[Try it] Could you repeat, word for word, the part of the data that opens with the line containing "You are a GUI" and closes with the line containing "y2-tick-label: 1600 is"?

--- Data for this task ---

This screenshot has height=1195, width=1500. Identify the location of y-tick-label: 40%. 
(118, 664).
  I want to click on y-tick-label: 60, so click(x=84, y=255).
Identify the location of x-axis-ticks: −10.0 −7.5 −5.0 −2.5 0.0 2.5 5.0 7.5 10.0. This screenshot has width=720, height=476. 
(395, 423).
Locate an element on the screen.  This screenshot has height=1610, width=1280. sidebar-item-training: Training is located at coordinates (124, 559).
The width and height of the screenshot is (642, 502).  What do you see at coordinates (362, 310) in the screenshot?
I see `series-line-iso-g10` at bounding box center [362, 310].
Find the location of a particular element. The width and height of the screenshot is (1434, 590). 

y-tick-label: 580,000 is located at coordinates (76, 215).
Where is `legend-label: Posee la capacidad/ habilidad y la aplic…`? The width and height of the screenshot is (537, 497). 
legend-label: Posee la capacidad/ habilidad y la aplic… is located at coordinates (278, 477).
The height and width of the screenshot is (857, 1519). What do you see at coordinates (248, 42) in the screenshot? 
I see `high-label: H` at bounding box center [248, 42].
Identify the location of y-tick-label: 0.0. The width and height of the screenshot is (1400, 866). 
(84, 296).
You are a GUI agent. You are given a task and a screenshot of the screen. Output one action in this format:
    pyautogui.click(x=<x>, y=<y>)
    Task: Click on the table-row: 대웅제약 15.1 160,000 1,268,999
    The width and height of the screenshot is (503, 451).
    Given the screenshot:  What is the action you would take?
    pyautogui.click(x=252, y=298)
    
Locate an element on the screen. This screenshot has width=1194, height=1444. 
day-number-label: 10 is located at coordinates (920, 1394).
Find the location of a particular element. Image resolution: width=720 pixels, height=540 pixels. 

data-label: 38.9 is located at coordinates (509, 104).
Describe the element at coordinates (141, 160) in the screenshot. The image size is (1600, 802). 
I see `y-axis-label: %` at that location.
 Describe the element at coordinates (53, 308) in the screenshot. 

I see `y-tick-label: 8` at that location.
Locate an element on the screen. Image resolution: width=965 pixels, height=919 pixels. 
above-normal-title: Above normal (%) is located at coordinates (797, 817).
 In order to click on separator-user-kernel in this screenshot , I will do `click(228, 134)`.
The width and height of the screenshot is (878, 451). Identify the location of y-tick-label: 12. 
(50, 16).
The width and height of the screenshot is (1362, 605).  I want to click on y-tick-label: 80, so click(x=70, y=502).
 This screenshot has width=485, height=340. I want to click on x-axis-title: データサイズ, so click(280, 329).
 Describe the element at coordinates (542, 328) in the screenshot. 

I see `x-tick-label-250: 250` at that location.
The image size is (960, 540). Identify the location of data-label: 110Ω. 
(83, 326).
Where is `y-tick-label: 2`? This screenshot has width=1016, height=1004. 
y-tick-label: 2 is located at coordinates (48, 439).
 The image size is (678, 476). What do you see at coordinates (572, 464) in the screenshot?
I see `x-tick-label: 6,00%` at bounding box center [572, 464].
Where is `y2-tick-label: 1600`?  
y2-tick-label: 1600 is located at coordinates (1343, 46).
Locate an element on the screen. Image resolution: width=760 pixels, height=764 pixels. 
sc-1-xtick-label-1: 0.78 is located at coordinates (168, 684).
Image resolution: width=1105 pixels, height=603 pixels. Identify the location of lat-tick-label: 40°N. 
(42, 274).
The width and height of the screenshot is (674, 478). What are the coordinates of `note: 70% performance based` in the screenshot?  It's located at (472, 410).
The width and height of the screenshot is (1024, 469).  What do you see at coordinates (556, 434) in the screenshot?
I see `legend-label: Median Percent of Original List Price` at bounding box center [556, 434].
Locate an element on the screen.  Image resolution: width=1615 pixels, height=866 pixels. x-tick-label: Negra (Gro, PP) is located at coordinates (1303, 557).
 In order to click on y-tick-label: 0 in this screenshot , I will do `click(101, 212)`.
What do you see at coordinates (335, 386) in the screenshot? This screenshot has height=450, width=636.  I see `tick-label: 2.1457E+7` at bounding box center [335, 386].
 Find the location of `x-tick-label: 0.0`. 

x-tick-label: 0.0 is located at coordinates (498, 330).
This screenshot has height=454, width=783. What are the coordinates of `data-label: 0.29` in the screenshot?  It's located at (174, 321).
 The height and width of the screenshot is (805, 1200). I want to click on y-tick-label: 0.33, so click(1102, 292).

---

[Result of the exercise]
You are a GUI agent. You are given a task and a screenshot of the screen. Output one action in this format:
    pyautogui.click(x=<x>, y=<y>)
    Task: Click on the table-row: 대웅제약 15.1 160,000 1,268,999
    The width and height of the screenshot is (503, 451).
    Given the screenshot:  What is the action you would take?
    pyautogui.click(x=252, y=298)
    
Locate an element on the screen. This screenshot has width=1194, height=1444. 
day-number-label: 10 is located at coordinates (920, 1394).
Find the location of a particular element. Image resolution: width=720 pixels, height=540 pixels. 

data-label: 38.9 is located at coordinates (509, 104).
Describe the element at coordinates (141, 160) in the screenshot. The image size is (1600, 802). 
I see `y-axis-label: %` at that location.
 Describe the element at coordinates (53, 308) in the screenshot. 

I see `y-tick-label: 8` at that location.
Locate an element on the screen. Image resolution: width=965 pixels, height=919 pixels. 
above-normal-title: Above normal (%) is located at coordinates (797, 817).
 In order to click on separator-user-kernel in this screenshot , I will do `click(228, 134)`.
The width and height of the screenshot is (878, 451). Identify the location of y-tick-label: 12. 
(50, 16).
The width and height of the screenshot is (1362, 605).  I want to click on y-tick-label: 80, so click(x=70, y=502).
 This screenshot has width=485, height=340. I want to click on x-axis-title: データサイズ, so click(280, 329).
 Describe the element at coordinates (542, 328) in the screenshot. 

I see `x-tick-label-250: 250` at that location.
The image size is (960, 540). Identify the location of data-label: 110Ω. 
(83, 326).
Where is `y-tick-label: 2`? This screenshot has width=1016, height=1004. 
y-tick-label: 2 is located at coordinates (48, 439).
 The image size is (678, 476). What do you see at coordinates (572, 464) in the screenshot?
I see `x-tick-label: 6,00%` at bounding box center [572, 464].
Where is `y2-tick-label: 1600`?  
y2-tick-label: 1600 is located at coordinates (1343, 46).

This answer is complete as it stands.